====================
Migration Guide
====================

This guide covers migrating indexes between different storage backends in semlix,
including upgrading from FileStorage to BM25 or UnifiedIndex.

Overview
========

semlix supports several storage backends:

* **FileStorage**: Traditional Whoosh file-based storage
* **BM25Index**: High-performance BM25 storage (10-100x faster)
* **UnifiedIndex**: Combined BM25 + vector search

Migration tools automate the process of moving data between these backends.

Migration Scenarios
===================

FileStorage → BM25Index
------------------------

**When to use:**

* You want 10-100x faster search
* You don't need semantic/vector search
* You want lower memory usage

**Benefits:**

* Dramatically faster search (1000+ queries/second)
* Lower memory footprint (3x less)
* Faster indexing (6x faster)
* Same API, drop-in replacement

FileStorage + Vectors → UnifiedIndex
-------------------------------------

**When to use:**

* You're using HybridSearcher with separate stores
* You want unified management of lexical + semantic
* You want ACID transactions across both stores
* You want automatic embedding generation

**Benefits:**

* Simplified architecture (one index instead of two)
* Transactional writes (atomic updates)
* Better performance
* Enhanced features (faceting on hybrid results, etc.)

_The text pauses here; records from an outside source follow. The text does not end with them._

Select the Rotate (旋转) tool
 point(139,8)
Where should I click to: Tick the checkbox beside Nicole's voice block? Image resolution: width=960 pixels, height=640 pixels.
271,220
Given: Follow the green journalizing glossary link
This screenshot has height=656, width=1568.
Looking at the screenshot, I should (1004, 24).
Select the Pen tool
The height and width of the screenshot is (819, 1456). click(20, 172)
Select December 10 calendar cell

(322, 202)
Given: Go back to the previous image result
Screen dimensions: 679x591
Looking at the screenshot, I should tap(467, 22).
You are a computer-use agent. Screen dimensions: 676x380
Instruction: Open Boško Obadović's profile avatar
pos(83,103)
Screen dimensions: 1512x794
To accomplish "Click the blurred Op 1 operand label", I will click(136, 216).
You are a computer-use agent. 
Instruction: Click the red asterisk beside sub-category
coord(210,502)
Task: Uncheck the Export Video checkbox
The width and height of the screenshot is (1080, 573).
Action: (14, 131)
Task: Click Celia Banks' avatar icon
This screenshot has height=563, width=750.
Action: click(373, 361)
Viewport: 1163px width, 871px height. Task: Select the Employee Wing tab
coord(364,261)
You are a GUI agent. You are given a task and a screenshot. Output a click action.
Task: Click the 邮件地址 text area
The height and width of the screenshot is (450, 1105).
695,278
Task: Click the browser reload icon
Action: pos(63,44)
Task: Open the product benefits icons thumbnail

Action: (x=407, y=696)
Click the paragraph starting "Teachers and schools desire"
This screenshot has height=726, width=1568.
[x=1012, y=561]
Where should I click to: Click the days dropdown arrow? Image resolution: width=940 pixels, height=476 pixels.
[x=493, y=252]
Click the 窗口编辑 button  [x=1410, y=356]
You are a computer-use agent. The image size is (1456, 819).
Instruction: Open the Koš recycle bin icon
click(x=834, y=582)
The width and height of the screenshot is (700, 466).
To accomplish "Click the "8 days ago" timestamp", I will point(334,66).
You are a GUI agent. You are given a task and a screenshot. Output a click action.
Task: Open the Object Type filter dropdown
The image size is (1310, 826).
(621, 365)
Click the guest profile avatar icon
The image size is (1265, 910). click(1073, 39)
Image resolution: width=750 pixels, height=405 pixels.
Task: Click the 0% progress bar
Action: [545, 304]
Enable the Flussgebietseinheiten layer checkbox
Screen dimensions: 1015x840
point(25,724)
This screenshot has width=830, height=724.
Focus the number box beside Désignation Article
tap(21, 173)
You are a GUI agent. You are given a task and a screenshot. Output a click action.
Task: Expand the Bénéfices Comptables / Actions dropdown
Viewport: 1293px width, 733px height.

NumpyVectorStore → PgVectorStore
---------------------------------

**When to use:**

* You want better scalability for vectors
* You need ACID transactions
* You want metadata filtering on vectors
* You need backup/recovery tools

**Benefits:**

* PostgreSQL reliability and scalability
* HNSW indexing for fast search
* JSONB metadata filtering
* Professional backup/recovery

Quick Start
===========

Simple BM25 Migration
----------------------

::

    from semlix.tools import migrate_to_bm25

    migrate_to_bm25(
        source_dir="old_whoosh_index",
        target_dir="new_bm25_index",
        batch_size=1000,
        verbose=True
    )

The migration will:

1. Open the source FileStorage index
2. Create a new BM25 index with the same schema
3. Copy all documents with progress tracking
4. Optimize the new index

Simple Unified Migration
-------------------------

::

    from semlix.tools import migrate_to_unified
    from semlix.semantic import SentenceTransformerProvider

    embedder = SentenceTransformerProvider("all-MiniLM-L6-v2")

    migrate_to_unified(
        source_dir="old_whoosh_index",
        target_dir="new_unified_index",
        connection_string="postgresql://localhost/mydb",
        embedder=embedder,
        vector_store_path="old_vectors.pkl",  # Optional: reuse existing vectors
        batch_size=100,
        verbose=True
    )

The migration will:

1. Open source index and optional vector store
2. Create new UnifiedIndex
3. Copy documents and vectors
4. Generate new embeddings for documents without vectors
5. Optimize both indexes

Detailed Migration
==================

Using IndexMigrator
-------------------

For more control, use the IndexMigrator class::

    from semlix.tools import IndexMigrator

    migrator = IndexMigrator(verbose=True)

    # BM25 migration
    migrator.migrate_to_bm25(
        source_dir="old_index",
        target_dir="new_index",
        batch_size=1000
    )

    # Unified migration
    migrator.migrate_to_unified(
        source_dir="old_index",
        target_dir="new_index",
        connection_string="postgresql://localhost/mydb",
        embedder=embedder,
        vector_store_path="vectors.pkl",
        batch_size=100
    )

    # Vectors-only migration
    migrator.migrate_vectors_only(
        source_store_path="vectors.pkl",
        target_connection_string="postgresql://localhost/mydb",
        table_name="my_vectors"
    )

Custom Migration
----------------

For advanced scenarios, write custom migration code::

    from semlix.tools import IndexMigrator
    from semlix.index import open_dir
    from semlix.bm25 import create_bm25_index

    # Open source
    source = open_dir("old_index")

    # Create target
    target = create_bm25_index("new_index", source.schema)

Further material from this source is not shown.